• _REQUIRED WORK_: Copy out the entire Lawyers & Liquor post on mens rea below, word for word.

• _PAGE EXTRACT_:
——————————
Welcome to the second installment of the Lawyers & Liquor series on the difference between the criminal and civil justice systems. I’m your host, the Boozy Barrister.
So last time we talked about the general differences between the criminal and civil justice systems. We talked about the difference between the burdens of proof necessary to hold someone responsible for an offense, the intention of the two systems, the nature of who is bringing a case, the punishments, and where the basis for criminal and civil law is found. That was all leading up to today’s discussion, which could possibly be useful for lawyers that have lost half of their brain, or may have been practicing in one area for so long that they’ve forgotten the differences when they switch fields.
So, today on Lawyers & Liquor, and without any further dilly dallying back and forth, we’re going to start talking about the concept of mens rea in both the civil and criminal systems.
Let’s start with a conversation today about mens rea and criminal law because, once fucking again my wonderful little shit stains, this shit is somewhat complex and I’m basically boiling down like three weeks of criminal law courses into a single goddamn post for you.
What the fuck is Mens Rea?
Mens rea is a latin term.
Oh, you want more of an explanation? What, did your copy of Black’s Law Dictionary suddenly decide to go for a swim in a toilet? Are you an overeager beaver who was reading up on the definitions of random legal terms in the shower? Fine then, I’ll give you the actual dictionary definition of the term.
——————————
• _DATASET ROWS_:
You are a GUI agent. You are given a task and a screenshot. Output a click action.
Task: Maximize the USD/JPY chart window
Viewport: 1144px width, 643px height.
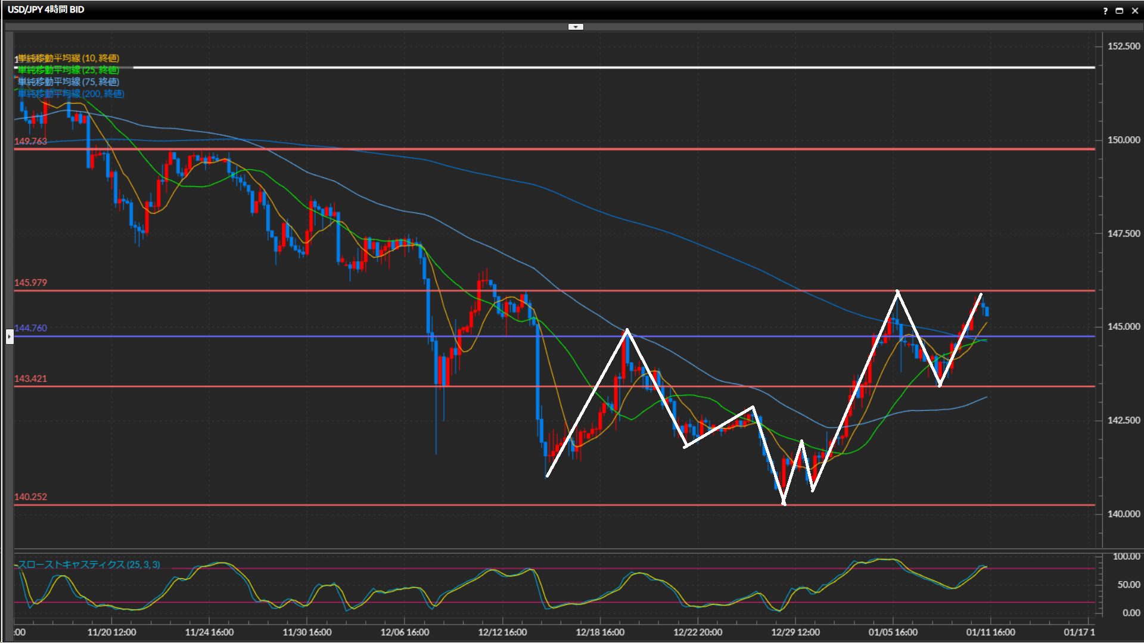[1120, 11]
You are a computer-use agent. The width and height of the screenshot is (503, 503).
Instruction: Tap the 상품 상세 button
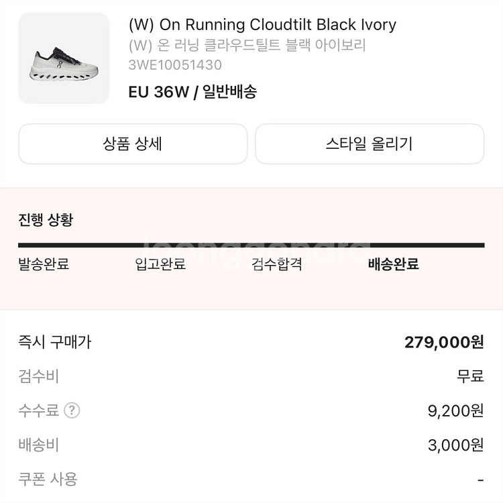point(133,144)
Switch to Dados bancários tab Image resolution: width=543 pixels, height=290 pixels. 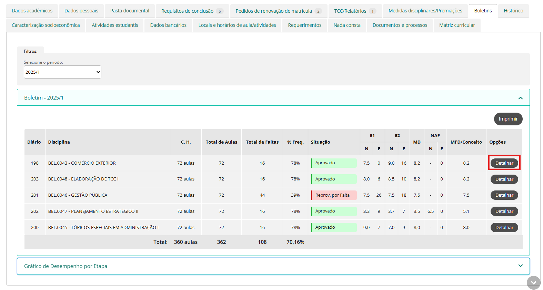[x=168, y=25]
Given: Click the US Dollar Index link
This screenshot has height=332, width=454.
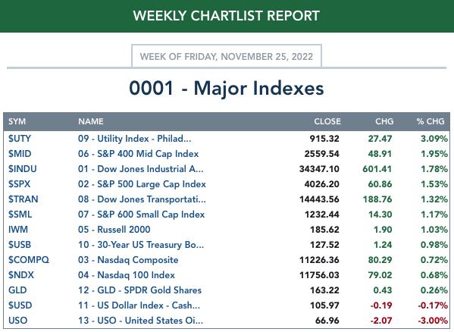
——————————
• _THE REPLY_:
Welcome to the second installment of the Lawyers & Liquor series on the difference between the criminal and civil justice systems. I’m your host, the Boozy Barrister.
So last time we talked about the general differences between the criminal and civil justice systems. We talked about the difference between the burdens of proof necessary to hold someone responsible for an offense, the intention of the two systems, the nature of who is bringing a case, the punishments, and where the basis for criminal and civil law is found. That was all leading up to today’s discussion, which could possibly be useful for lawyers that have lost half of their brain, or may have been practicing in one area for so long that they’ve forgotten the differences when they switch fields.
So, today on Lawyers & Liquor, and without any further dilly dallying back and forth, we’re going to start talking about the concept of mens rea in both the civil and criminal systems.
Let’s start with a conversation today about mens rea and criminal law because, once fucking again my wonderful little shit stains, this shit is somewhat complex and I’m basically boiling down like three weeks of criminal law courses into a single goddamn post for you.
What the fuck is Mens Rea?
Mens rea is a latin term.
Oh, you want more of an explanation? What, did your copy of Black’s Law Dictionary suddenly decide to go for a swim in a toilet? Are you an overeager beaver who was reading up on the definitions of random legal terms in the shower? Fine then, I’ll give you the actual dictionary definition of the term.